Parce que je ne veux plus continuer à t’écrire en silence quand je ferme les yeux la nuit.

Aujourd’hui, je ne t’attends plus.

Je crois que cette phrase-là, je l’ai attendue longtemps.
Je l’ai formulée dans ma tête, encore et encore, sans jamais pouvoir la dire.
Parce que je voulais croire que tu finirais par revenir vers moi.
Par t’éveiller. Par me voir.
Mais non.
Tu n’as pas su venir.
Et moi, j’ai trop su rester.

Et maintenant, il est temps de partir.
Pas de fuir.
Mais de se lever doucement,
De remettre sa veste,
De regarder une dernière fois derrière soi,
Et de fermer la porte avec calme.

Pas en claquant.
Non. Je n’ai plus d’énergie pour le bruit.

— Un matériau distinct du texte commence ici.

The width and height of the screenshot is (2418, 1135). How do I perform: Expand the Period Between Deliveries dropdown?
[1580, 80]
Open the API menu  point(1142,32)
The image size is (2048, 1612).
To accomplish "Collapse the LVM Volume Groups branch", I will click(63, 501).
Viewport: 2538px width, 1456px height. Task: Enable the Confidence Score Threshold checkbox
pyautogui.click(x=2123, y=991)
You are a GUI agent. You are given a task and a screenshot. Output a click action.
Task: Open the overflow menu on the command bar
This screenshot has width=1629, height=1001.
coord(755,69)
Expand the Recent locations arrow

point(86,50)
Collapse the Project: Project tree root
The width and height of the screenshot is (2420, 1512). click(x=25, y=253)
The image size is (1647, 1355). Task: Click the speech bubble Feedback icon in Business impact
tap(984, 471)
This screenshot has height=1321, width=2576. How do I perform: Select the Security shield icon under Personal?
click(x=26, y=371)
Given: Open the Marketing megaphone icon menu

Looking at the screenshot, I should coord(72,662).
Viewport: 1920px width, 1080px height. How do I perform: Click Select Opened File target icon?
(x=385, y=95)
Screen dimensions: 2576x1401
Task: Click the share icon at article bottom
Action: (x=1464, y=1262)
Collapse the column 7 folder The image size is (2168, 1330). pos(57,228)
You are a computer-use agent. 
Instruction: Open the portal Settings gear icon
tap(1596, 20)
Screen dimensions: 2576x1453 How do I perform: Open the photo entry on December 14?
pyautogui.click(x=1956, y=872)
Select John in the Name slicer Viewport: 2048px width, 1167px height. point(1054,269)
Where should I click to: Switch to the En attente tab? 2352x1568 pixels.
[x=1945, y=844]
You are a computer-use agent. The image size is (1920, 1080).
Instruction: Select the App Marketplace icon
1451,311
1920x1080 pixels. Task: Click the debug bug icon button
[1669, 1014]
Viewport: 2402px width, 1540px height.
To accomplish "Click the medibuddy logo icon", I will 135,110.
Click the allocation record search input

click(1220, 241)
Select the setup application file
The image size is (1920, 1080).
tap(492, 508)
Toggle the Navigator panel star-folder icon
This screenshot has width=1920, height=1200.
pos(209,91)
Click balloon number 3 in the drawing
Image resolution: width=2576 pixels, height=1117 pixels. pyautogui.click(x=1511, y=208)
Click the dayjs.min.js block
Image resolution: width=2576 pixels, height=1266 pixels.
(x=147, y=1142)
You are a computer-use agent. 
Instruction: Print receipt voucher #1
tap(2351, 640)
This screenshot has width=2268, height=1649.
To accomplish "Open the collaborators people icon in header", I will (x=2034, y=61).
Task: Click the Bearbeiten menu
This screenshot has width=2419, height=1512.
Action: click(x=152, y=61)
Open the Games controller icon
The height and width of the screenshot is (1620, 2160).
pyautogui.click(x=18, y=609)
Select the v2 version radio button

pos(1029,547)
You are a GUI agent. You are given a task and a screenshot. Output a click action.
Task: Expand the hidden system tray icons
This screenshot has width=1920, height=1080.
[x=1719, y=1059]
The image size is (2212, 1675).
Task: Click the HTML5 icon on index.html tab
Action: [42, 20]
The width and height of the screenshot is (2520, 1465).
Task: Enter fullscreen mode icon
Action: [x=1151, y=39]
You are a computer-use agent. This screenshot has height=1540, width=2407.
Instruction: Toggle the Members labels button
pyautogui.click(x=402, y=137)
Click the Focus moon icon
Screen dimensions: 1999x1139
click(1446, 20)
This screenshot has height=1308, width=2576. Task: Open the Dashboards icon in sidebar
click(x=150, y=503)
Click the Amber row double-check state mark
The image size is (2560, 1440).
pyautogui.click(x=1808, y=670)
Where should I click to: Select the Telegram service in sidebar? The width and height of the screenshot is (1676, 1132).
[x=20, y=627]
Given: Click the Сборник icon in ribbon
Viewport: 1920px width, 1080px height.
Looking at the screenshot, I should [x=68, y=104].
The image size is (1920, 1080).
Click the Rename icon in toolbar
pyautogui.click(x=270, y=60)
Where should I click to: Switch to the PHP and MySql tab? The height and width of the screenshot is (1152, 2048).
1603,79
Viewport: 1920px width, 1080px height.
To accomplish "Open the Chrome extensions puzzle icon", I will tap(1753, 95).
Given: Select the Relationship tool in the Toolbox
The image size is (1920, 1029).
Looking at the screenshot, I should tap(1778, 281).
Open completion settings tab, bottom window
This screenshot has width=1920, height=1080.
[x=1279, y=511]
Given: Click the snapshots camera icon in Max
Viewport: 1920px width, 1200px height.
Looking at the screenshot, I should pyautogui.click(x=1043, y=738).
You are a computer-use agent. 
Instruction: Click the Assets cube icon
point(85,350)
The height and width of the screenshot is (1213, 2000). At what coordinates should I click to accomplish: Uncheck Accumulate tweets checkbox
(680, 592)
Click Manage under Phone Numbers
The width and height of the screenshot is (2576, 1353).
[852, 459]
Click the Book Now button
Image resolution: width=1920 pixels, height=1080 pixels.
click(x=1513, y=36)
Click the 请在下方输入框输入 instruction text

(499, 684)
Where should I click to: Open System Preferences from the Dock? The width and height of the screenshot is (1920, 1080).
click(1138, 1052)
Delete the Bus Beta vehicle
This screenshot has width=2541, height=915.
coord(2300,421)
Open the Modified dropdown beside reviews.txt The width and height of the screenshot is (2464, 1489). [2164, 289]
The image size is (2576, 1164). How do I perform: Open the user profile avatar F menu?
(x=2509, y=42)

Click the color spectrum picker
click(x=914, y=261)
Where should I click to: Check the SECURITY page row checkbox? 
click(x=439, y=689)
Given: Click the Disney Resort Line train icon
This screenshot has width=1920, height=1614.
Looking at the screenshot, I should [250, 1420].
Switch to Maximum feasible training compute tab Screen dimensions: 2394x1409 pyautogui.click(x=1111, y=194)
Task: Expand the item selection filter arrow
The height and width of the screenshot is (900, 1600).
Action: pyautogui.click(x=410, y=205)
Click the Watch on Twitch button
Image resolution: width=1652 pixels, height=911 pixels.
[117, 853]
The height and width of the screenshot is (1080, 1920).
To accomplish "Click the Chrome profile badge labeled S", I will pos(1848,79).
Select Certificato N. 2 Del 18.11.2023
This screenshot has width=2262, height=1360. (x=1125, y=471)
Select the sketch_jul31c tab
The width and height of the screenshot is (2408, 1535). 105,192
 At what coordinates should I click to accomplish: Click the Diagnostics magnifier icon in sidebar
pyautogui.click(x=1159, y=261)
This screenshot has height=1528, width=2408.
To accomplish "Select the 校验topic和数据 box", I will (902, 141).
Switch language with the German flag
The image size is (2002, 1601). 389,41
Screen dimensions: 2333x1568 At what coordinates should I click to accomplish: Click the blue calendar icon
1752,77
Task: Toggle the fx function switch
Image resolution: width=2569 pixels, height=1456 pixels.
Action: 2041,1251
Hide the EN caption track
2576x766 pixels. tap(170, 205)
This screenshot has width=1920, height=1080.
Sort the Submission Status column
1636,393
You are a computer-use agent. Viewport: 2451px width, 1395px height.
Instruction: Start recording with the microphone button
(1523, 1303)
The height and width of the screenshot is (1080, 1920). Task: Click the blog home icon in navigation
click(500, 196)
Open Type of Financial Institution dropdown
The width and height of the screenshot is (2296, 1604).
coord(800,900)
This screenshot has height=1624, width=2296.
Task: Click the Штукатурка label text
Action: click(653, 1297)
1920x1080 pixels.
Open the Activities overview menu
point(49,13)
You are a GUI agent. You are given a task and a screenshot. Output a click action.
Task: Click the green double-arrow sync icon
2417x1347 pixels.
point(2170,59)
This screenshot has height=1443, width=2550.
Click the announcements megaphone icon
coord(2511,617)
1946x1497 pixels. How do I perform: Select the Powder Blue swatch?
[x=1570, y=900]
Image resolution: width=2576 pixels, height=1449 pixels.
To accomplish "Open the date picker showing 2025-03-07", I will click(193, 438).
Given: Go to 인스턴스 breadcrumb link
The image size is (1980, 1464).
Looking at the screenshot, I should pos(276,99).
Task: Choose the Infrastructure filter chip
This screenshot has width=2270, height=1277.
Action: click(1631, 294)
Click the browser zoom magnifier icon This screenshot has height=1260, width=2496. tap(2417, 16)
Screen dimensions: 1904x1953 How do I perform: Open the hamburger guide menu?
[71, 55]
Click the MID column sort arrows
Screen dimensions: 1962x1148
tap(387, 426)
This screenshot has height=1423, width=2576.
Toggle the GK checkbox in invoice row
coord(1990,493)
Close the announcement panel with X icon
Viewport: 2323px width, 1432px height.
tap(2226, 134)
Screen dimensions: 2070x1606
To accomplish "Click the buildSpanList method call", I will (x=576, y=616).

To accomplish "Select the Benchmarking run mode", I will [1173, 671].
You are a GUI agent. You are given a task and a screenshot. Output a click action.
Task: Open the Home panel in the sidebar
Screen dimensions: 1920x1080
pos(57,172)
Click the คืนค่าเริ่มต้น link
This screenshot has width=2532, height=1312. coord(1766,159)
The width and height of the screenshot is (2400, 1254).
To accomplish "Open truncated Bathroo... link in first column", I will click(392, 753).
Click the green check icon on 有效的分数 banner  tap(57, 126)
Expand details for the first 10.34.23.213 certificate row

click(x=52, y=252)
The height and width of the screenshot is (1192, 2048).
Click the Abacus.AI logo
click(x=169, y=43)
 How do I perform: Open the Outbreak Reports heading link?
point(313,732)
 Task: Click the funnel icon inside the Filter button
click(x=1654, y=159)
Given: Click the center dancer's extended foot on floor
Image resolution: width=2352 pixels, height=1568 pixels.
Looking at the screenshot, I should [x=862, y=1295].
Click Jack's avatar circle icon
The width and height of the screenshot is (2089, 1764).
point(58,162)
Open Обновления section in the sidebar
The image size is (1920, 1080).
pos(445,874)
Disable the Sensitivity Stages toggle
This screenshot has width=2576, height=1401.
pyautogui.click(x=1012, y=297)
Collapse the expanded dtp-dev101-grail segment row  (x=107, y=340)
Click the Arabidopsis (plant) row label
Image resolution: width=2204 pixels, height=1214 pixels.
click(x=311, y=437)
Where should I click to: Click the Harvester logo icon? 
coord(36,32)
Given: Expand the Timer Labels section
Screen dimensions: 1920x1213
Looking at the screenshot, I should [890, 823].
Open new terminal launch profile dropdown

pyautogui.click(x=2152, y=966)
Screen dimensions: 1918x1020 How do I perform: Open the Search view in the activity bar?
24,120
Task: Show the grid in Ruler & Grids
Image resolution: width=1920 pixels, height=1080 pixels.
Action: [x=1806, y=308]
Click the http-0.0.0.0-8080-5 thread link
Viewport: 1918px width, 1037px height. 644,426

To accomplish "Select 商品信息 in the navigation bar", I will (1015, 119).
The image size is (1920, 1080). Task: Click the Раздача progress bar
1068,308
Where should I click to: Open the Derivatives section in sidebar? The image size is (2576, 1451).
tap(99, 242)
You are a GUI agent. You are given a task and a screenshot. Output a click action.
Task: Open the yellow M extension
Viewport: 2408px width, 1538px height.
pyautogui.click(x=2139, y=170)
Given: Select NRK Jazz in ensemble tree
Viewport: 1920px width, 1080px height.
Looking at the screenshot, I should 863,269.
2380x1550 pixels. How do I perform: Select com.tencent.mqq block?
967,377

Juste en posant ma main sur la poignée,
Et en tournant doucement.
Parce que cette porte ne tient plus rien debout.
Parce qu’elle donne sur un vide que je ne veux plus habiter.

Je ne t’écris pas pour te blesser.
Je ne t’écris pas pour te secouer.
Je t’écris parce que je dois sortir de moi ce que tu ne sauras jamais entendre.
Et parce que je refuse désormais de parler dans un espace vide … à vrai dire, je ne t'écris pas.

Je me demande parfois si tu lis entre les lignes.
Si tu vois ce que je ne disais pas.
Mais je crois que non.
Tu regardais toujours ailleurs.
Ton regard était doux, mais absent.
Comme une musique belle mais lointaine.

Et moi, j’ai dansé seule, longtemps.
Mais je suis fatiguée.

Ce que j’ai aimé chez toi, je le garderai.
Ta pudeur. Ton calme.
Ta façon de m’écouter, parfois, les rares fois où tu étais là.
Tes silences n’étaient pas méchants.
Mais ils étaient trop vastes pour moi.

Il y a eu des moments tendres.
Des instants où j’ai cru qu’on allait se trouver.
Mais nous n’avons fait que nous frôler.
À chaque fois.
Et ce n’est pas suffisant.

Alors je me rends ce que j’ai donné.
Et je te rends ce que je t’ai prêté.
Les pensées, les attentes, les nuits à veiller à l’intérieur de moi.
Je les dépose ici.

Je ne te dois plus rien.
Et tu ne me dois rien non plus.

C’est cela, finalement, la fin d’un lien :
Ce moment où l’on cesse de tendre la main,
Non pas par colère,
Mais parce qu’on ne veut plus rester les bras suspendus dans le vide
.

Je me lève.
Je range la lettre dans une boîte.
Je ne la brûle pas.
Je ne la supprime pas.
Je la garde.
Mais je ne la relirai pas.
Elle est écrite.
Elle est là.
Et moi, je suis ailleurs maintenant.

Merci de m’avoir fait sentir, un temps, que j’étais capable d’aimer autant.
Merci d’avoir été cette personne espérée.
Même si tu n’as pas su l’être jusqu’au bout.

Et merci de ne pas m’empêcher de me retrouver.